La prima (non dissimile, nella sostanza, da quella usata in favore della legalizzazione della prostituzione) è in sintesi questa: un divieto sancito dalla legge non solo non affronta, in sé, le cause del fenomeno, ma le nasconde e moltiplica. Accettare la realtà del lavoro minorile significa, in effetti, renderlo ‘visibile’ e più facilmente attaccabile con misure adeguate. Ovvio esempio (dalla nuova legge fatto proprio); obbligando le famiglie a mandare a scuola il figlio-lavoratori. La seconda: il lavoro infantile non solo è una necessità per famiglie povere, ma è anche, da sempre, parte di quella ‘cultura comunitaria’ che la Costituzione del 2006 con forza difende e promuove come retaggio di civiltà fino a ieri marginalizzate ed umiliate. In sostanza: il lavoro è in questo caso, per i bambini, non una forma di sfruttamento, ma una forma di educazione, uno strumento di crescita e di partecipazione alla vita della comunità.
Giusto? Sbagliato? La verità sta, probabilmente in qualche parte dello spazio che separa questi due estremi. Molto prossima al giusto per Evo Morales, la UNATsBO e non poche ONG. Molto a ridosso dello sbagliato per la Organizzazione Internazionale del Lavoro, per gran parte delle organizzazioni di difesa dei diritti umani e per tutti coloro che, come il sottoscritto, pensano che il lavoro minorile sia, in tutte le sue espressioni, il primo strumento di riproduzione della povertà.

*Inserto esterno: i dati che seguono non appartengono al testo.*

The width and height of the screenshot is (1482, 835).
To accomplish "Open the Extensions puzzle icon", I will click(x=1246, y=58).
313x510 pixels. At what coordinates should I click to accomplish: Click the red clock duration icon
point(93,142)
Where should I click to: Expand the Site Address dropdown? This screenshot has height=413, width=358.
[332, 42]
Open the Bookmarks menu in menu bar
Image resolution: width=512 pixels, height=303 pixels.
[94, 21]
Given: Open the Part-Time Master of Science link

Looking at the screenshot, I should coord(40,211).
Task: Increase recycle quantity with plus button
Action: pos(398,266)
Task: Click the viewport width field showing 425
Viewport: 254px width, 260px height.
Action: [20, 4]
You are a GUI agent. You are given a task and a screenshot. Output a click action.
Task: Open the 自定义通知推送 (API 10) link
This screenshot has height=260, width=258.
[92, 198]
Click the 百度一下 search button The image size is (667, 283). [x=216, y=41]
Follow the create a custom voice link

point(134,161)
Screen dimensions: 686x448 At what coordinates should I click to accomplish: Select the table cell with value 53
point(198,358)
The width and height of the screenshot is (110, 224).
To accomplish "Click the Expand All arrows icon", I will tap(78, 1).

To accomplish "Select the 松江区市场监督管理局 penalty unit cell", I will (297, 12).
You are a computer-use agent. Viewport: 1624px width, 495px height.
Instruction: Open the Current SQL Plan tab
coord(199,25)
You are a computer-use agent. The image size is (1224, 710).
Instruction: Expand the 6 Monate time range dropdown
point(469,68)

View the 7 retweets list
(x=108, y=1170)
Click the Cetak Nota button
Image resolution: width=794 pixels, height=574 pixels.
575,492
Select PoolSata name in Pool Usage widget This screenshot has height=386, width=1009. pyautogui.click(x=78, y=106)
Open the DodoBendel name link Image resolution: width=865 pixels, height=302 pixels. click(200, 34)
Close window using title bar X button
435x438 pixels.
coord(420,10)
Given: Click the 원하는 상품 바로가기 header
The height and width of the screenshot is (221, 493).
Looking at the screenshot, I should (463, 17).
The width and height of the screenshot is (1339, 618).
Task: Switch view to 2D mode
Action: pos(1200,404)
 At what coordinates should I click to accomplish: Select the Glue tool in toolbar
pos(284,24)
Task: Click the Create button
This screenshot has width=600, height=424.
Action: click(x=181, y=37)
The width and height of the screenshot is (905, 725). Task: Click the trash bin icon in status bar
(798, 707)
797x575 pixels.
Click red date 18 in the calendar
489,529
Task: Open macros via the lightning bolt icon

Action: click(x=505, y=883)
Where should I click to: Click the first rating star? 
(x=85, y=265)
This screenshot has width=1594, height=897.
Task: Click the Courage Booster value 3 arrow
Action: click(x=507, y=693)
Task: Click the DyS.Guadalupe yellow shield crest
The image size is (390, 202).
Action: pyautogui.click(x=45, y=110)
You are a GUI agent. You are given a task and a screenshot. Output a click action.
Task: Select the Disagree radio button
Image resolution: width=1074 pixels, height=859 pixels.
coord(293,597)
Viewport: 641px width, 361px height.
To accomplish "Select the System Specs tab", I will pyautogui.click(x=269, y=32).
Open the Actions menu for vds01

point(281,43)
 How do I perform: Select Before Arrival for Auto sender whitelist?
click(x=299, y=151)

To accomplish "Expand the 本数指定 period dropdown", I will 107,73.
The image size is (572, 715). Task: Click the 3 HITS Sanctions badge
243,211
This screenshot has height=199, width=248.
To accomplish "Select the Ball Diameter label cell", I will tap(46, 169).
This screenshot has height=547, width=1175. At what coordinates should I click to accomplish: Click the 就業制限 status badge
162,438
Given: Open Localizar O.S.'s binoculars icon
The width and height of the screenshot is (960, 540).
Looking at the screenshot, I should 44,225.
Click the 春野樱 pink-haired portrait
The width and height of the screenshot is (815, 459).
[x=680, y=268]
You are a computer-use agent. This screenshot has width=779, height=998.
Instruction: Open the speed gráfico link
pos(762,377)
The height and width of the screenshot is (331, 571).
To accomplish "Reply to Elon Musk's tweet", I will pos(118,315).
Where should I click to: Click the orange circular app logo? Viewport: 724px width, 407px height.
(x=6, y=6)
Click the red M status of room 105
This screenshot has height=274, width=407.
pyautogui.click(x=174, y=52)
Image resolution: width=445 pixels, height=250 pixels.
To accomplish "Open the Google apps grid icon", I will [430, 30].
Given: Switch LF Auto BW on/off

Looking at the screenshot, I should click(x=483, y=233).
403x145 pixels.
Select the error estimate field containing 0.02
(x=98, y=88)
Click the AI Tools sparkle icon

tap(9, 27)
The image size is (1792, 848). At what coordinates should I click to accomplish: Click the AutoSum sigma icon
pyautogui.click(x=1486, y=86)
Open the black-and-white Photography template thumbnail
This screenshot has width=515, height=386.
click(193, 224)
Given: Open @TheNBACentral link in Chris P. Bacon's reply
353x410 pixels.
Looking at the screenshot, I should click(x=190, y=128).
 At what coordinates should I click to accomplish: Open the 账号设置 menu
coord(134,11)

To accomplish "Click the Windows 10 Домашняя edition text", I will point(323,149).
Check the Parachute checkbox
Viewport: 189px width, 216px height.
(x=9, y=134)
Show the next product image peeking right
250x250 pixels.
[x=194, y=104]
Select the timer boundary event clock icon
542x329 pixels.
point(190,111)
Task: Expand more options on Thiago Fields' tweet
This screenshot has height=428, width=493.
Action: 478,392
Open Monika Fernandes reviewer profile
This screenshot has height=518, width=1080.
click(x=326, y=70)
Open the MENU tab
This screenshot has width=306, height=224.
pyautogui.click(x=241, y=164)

Di certo c’è questo: l’abbassamento dell’età lavorativa è, in Bolivia, parte – la parte oscura, se vogliamo – d’una idea politica. La stessa idea, affascinante e molto ambiguamente ‘rivoluzionaria’, che ha fatto della Bolivia uno Stato Plurinazionale, formato da diverse etnie le cui culture, legalmente o di fatto, diventano legge. Anche quando significano lavoro minorile o, volendo toccare un altro ed ancor più dolente punto, la pratica del linciaggio. Una storia appena cominciata. E che ancora stenta ad incontrare il suo punto d’equilibrio.